Des élus de droite dénoncent une taxe qui affecterait les entreprises bretonnes.
La droite bretonne s'oppose à une nouvelle taxe transports jugée "faute lourde"
En juin 2025, la Région Bretagne a voté l’application du Versement mobilité régional et rural (VMRR), cette taxe transports sur les entreprises de plus de 11 salariés, pour financer des dépenses de transport estimées à 2,5 milliards d’ici 2040. | ARC

Le groupe de droite en Bretagne, dirigé par la députée européenne Isabelle Le Calennec, a qualifié le Versement mobilité régional et rural (VMRR) de « faute lourde ». Cette taxe, qui concerne les entreprises de plus de 11 salariés, a été mise en place par la Région Bretagne à partir du 1er janvier 2026. Lors d'une conférence de presse tenue le 23 janvier 2026, Le Calennec a exhorté l'exécutif régional à « examiner minutieusement toutes les économies à réaliser », soulignant le risque financier pesant sur les entreprises bretonnes.

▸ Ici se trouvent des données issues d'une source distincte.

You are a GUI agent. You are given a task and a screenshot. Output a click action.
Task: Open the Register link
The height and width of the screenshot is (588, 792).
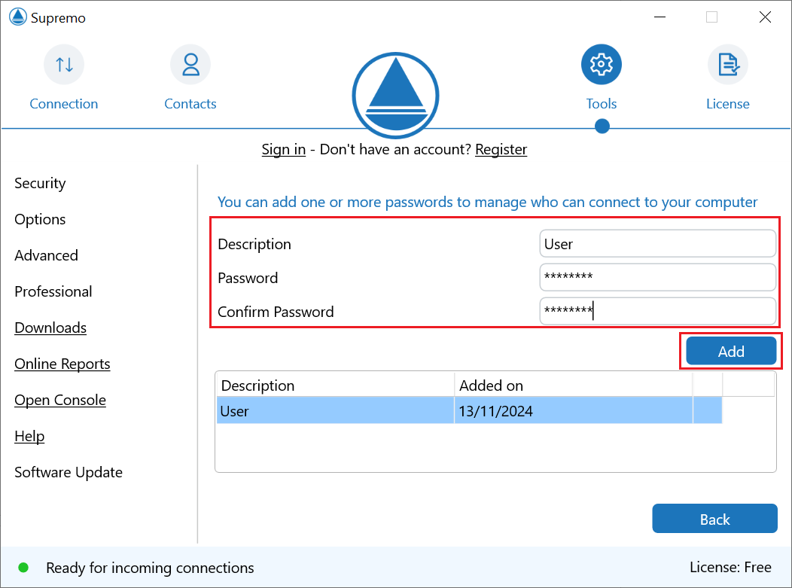tap(501, 149)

À trois semaines du vote sur le budget du Conseil régional, la députée a soulevé des inquiétudes quant à la clarté des financements prévus. « La feuille de route de la Région n’est pas précise. Les Bretons ont besoin de leur voiture, mais nous ne savons pas comment cette taxe sera utilisée », a-t-elle déclaré.

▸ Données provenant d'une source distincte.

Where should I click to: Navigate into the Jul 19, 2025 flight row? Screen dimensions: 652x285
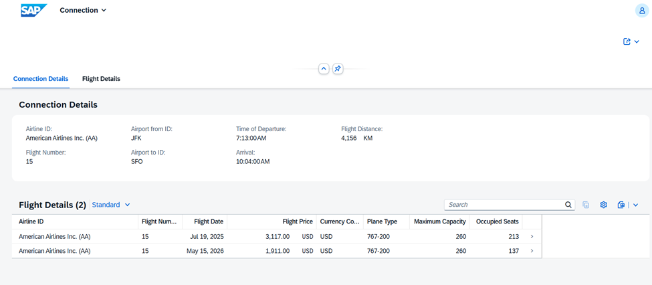pyautogui.click(x=532, y=236)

Sa position fait écho à celle d'Agnès Le Brun, élue régionale de Morlaix, qui a également qualifié ce nouvel impôt de « réaction mortifère ». « Tout ce qui alourdit les charges des entreprises va à l'encontre de nos intérêts », a-t-elle ajouté.

Pour renforcer son point de vue, le groupe revendique un recentrement de l'exécutif sur ses compétences traditionnelles, telles que la formation et les transports, et exige une analyse des politiques d’aide aux associations, certain que des économies significatives peuvent être réalisées. L'élu de Lamballe-Armor, Stéphane De Sallier Dupin, a souligné la nécessité de revoir la politique de subventions en veillant à ce que la Bretagne ne perde pas une partie des fonds européens auxquels elle a droit jusqu'en 2027.

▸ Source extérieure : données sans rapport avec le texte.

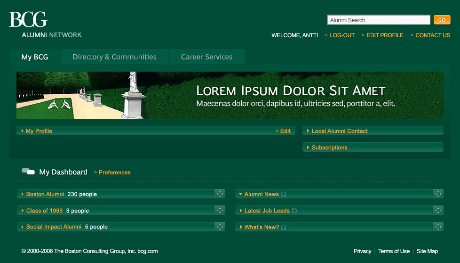Switch to Directory & Communities tab
Image resolution: width=460 pixels, height=263 pixels.
[114, 57]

En parallèle, le groupe de droite prépare sa participation à une mobilisation contre le projet de parc éolien en mer le 14 février 2026, un projet qu'il juge nuisible pour le paysage et l'économie locale. Agnès Le Brun n'a pas hésité à affirmer que les éoliennes représentent « la pire dégradation paysagère depuis le remembrement », tout en interpellant l'exécutif sur sa position jugée trop favorable vis-à-vis de l'éolien.

Cet événement a suscité une attention particulière des médias, notamment de Ouest-France, qui a rapporté les commentaires et critiques des élus de droite concernant les nouvelles taxes et projets régionaux.